The lines you need are those holding the word "accomplish"; pull them from the material.

▶ _Available data_
>>

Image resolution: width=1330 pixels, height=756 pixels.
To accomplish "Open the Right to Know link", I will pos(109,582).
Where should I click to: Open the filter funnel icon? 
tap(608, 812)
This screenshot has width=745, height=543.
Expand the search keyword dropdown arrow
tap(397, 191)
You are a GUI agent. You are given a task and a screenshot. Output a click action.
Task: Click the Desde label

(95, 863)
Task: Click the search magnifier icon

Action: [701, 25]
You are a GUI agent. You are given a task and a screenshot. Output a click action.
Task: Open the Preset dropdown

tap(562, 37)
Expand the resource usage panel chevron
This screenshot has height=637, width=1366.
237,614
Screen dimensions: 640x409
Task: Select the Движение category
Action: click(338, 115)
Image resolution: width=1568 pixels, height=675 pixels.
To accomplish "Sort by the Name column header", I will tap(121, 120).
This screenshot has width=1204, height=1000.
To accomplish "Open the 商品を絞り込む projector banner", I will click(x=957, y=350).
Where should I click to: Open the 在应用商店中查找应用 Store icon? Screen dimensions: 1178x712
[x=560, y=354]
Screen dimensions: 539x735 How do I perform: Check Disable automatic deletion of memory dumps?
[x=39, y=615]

<<

▶ _Reply to the task_
To accomplish "Open the Right to Know link", I will pos(109,582).
To accomplish "Sort by the Name column header", I will tap(121, 120).
To accomplish "Open the 商品を絞り込む projector banner", I will click(x=957, y=350).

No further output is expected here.